Toys have some weight and cost.
i.e. Toy A has weight given by “weightOfA” and cost given by “ValueOfA”
similarly
ToyB has weight given by “weightOfB” and cost given by “ValueOfB”.
Shop has Infinite toys of both type.
Now thief has to rob some toys from the shop such that he generates maximum cost but the problem is that the thief has to carry the toys in a truck and the truck has a capacity (maximum weight which can be load on truck) given by “cap”,
Now you have to help Robber to generate maximum amount such that the toys can be carried in given capacity truck.
1 <= cap <= 10^9
1 <= valueOfA <= 10^9
1 < =valueOfB <= 10^9
1 <= weightOfA <= 10^9
1 <= weightOfB <= 10^9
We can’t run for loop
as it is order of 10^9. According to me it’s answer is something like this eqn :
K1 * wa + K2 * wb <= cap , where K1 and K2 are the number of toys of type A and type B
Your equation is correct! , but it will not run in 1 second.

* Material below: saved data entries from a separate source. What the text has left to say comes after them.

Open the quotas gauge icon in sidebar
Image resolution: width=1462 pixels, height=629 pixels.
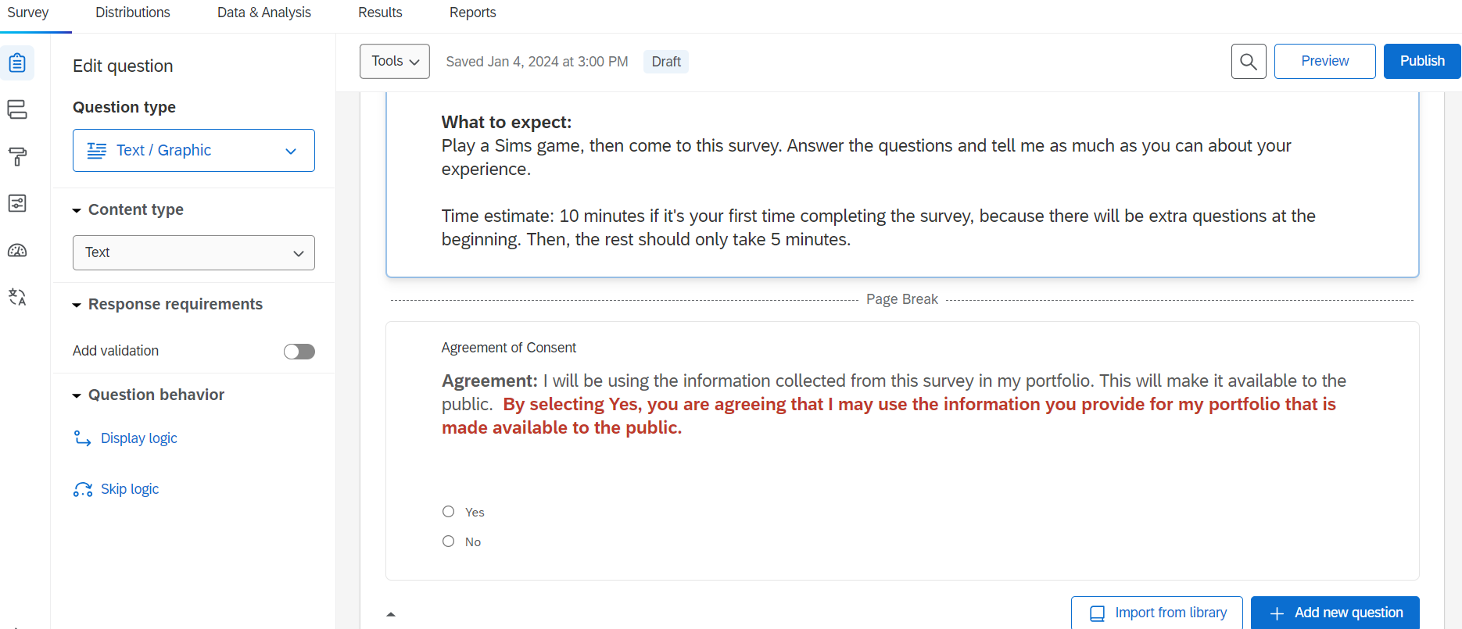click(x=17, y=250)

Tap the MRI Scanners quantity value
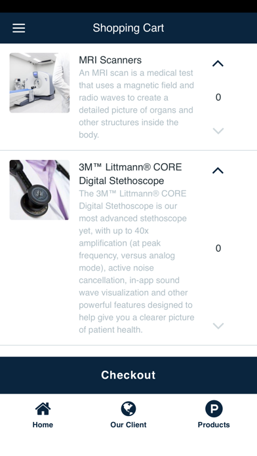coord(218,97)
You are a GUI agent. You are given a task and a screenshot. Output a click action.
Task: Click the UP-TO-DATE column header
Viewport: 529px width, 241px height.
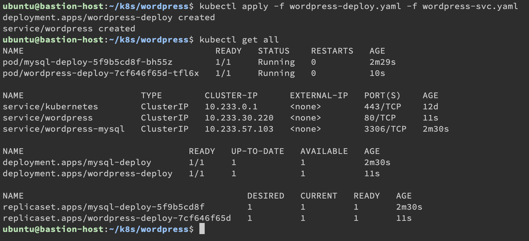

do you want to find no. of total toys, thief has stolen or you want to display the maximum amount he can make?
if you want to find , just multiply the number of toys of type A by their weight and subtract from total weight and find the nearest element which is divisible by no. of toys B. you can change whichever is greater A or B for maximum cost.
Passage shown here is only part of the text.